Why need with statements for reader and writer be nested?


with open(pdf,'rb') as fin:
    reader = PyPDF2.PdfFileReader(fin)
    new_pdf = PyPDF2.PdfFileWriter()

    for i in range(reader.numPages):
        new_pdf.addPage(reader.getPage(i))

    out_file = pdf if not create_copy else self._new_copy(pdf)
    with open(out_file,'wb') as fout:
        new_pdf.write(fout)

This works as intended when writing a copy.

Now let's move the last three lines out of the with:

with open(pdf,'rb') as fin:
    reader = PyPDF2.PdfFileReader(fin)
    new_pdf = PyPDF2.PdfFileWriter()

    for i in range(reader.numPages):
        new_pdf.addPage(reader.getPage(i))

out_file = pdf if not create_copy else self._new_copy(pdf)
with open(out_file,'wb') as fout:
    new_pdf.write(fout)

This creates a pdf with the correct amount of pages, but all the pages are blank, even when writing to a new file. (note that moving the new_pdf = ... out, too, doesn't change anything)

Why?

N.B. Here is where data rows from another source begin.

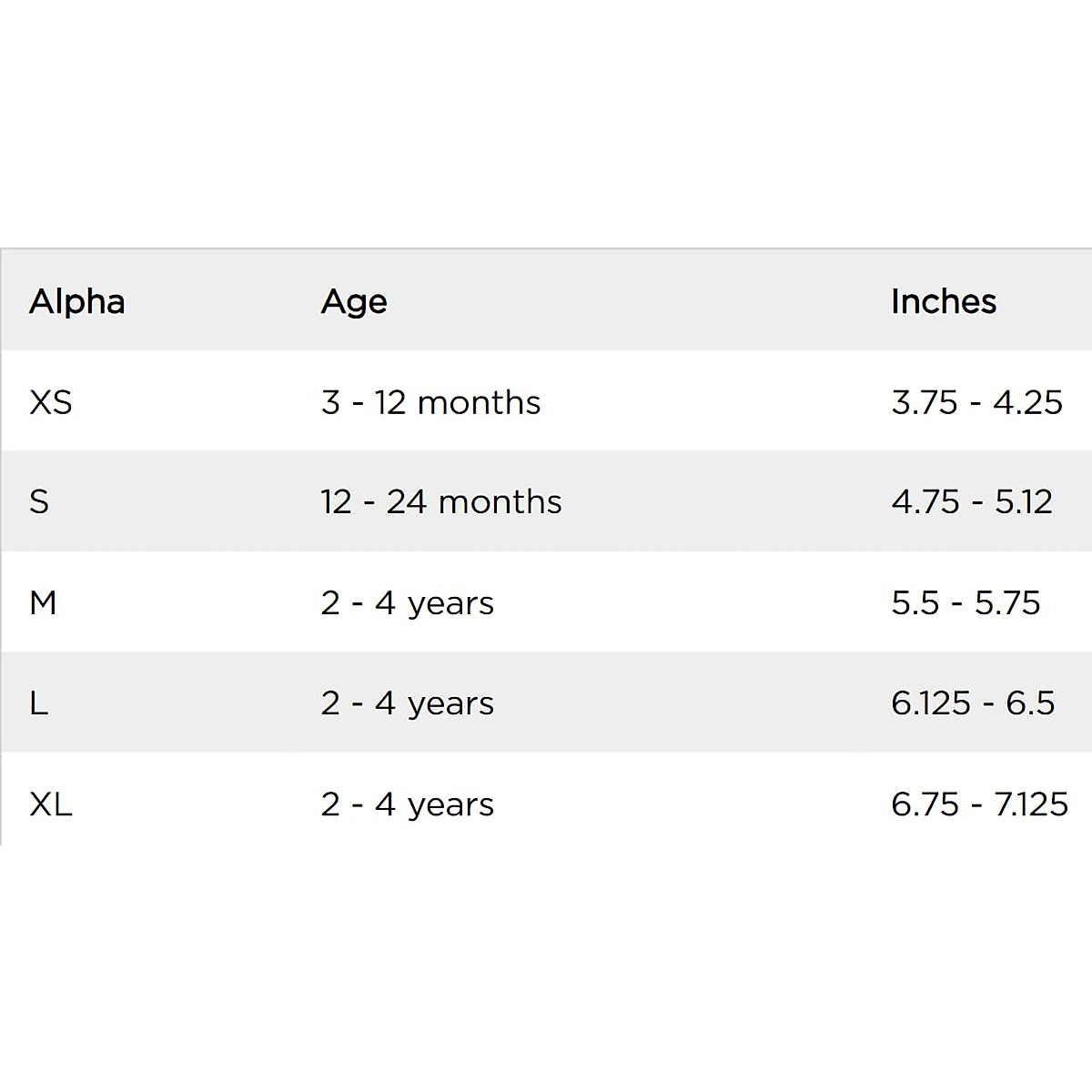Screen dimensions: 1092x1092
Task: Click the age cell in the XL row
Action: click(407, 804)
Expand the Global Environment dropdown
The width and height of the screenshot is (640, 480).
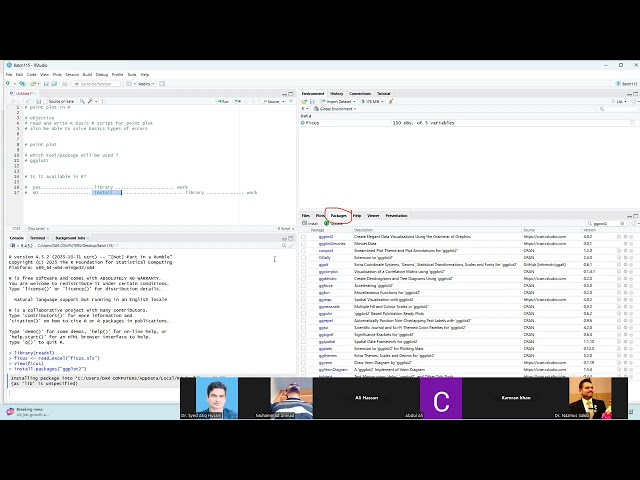point(330,108)
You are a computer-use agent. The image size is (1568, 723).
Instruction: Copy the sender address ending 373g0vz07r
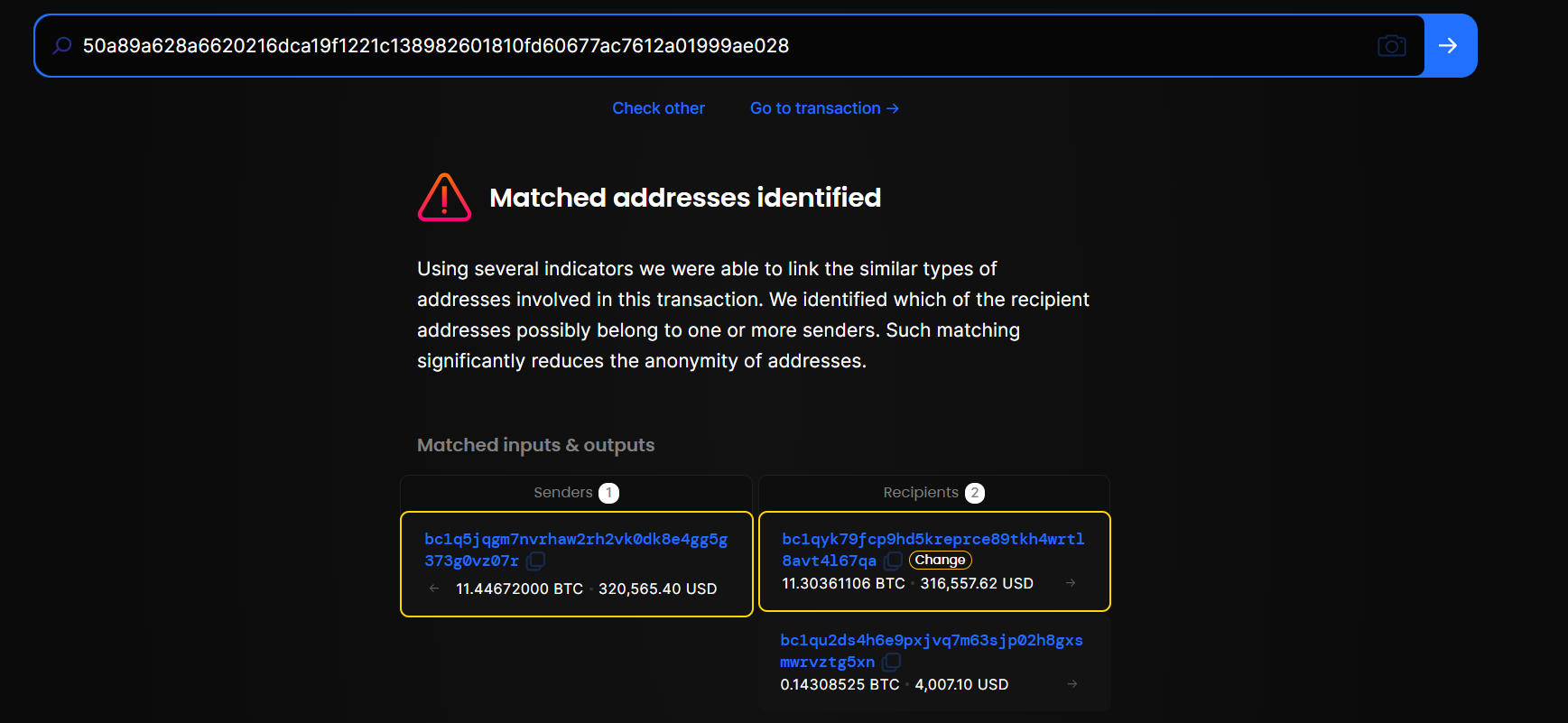(535, 561)
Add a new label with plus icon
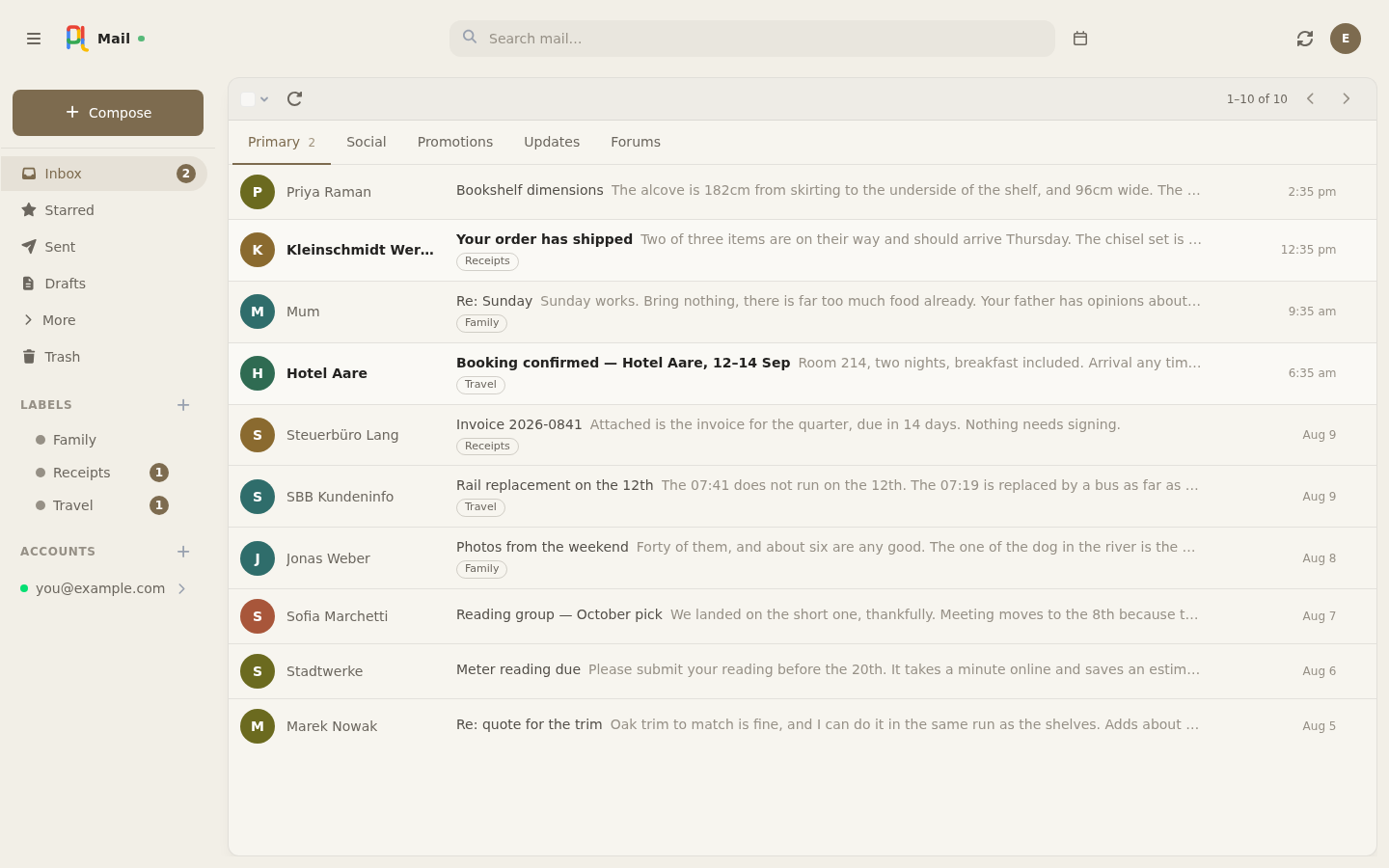The image size is (1389, 868). point(183,405)
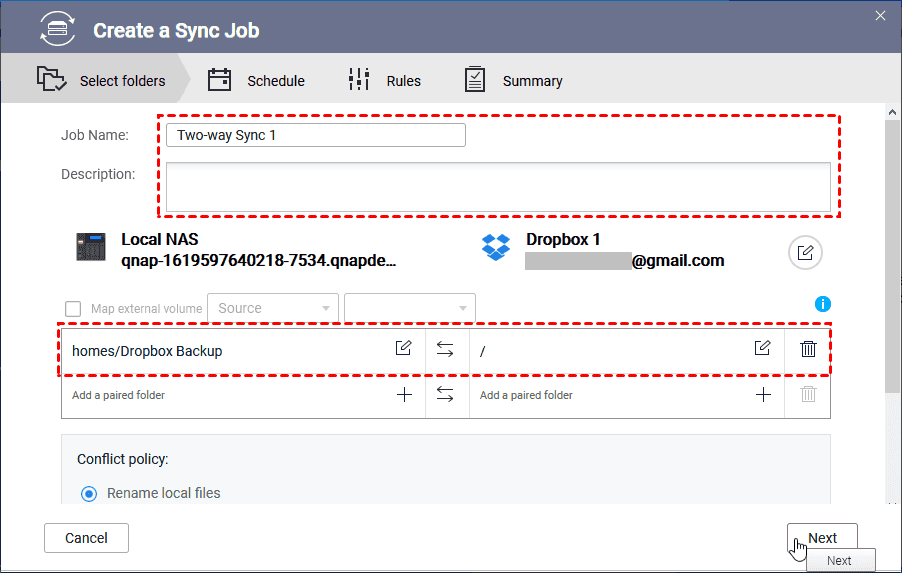This screenshot has height=573, width=902.
Task: Enable Map external volume checkbox
Action: [x=73, y=309]
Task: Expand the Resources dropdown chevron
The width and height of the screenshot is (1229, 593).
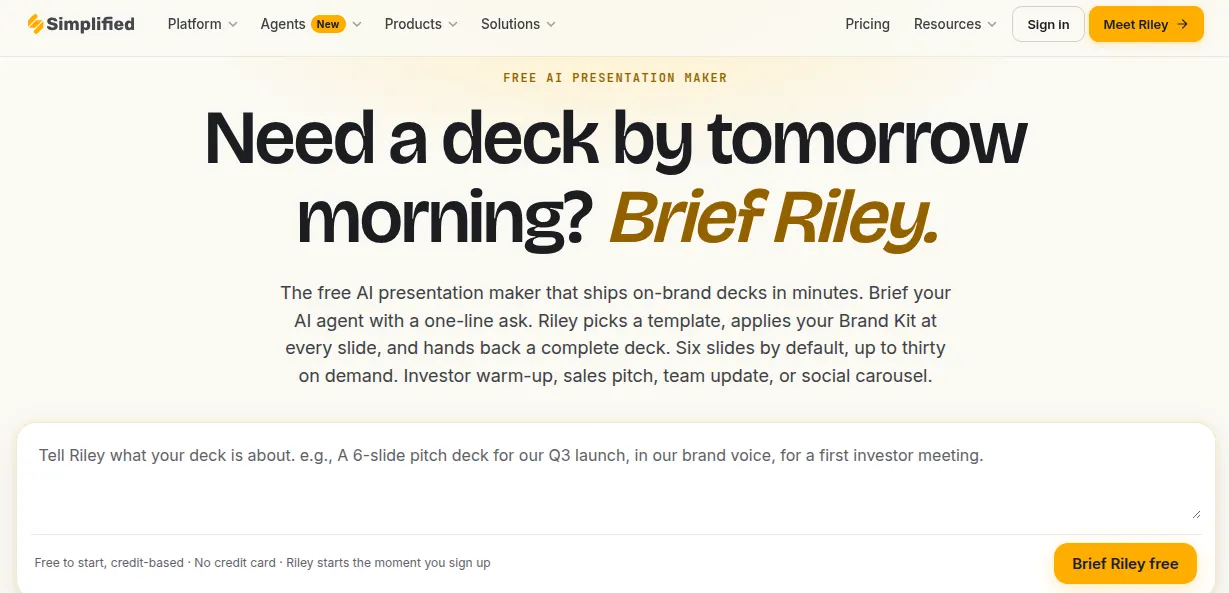Action: pos(992,24)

And what can I do about it? Because I expect to have to move these three lines out of the first with, eventually, in order to provide overwriting support. (Unless I just create a copy anyway and then rename, which I kind of want to avoid.)


Solution

  • This is kind of a wild guess, as I am not familiar with the module and did not bother to read the source code.

    However, from the documentation, it seems that PdfFileWriter.addPage expects a PageObject, which has a reference to the PDF file the page belongs to. So my guess is that addPage does not immediately create a copy of, but just a reference to the page in the original PDF, and when that file is closed before the new PDF has been written, the content of that page is lost.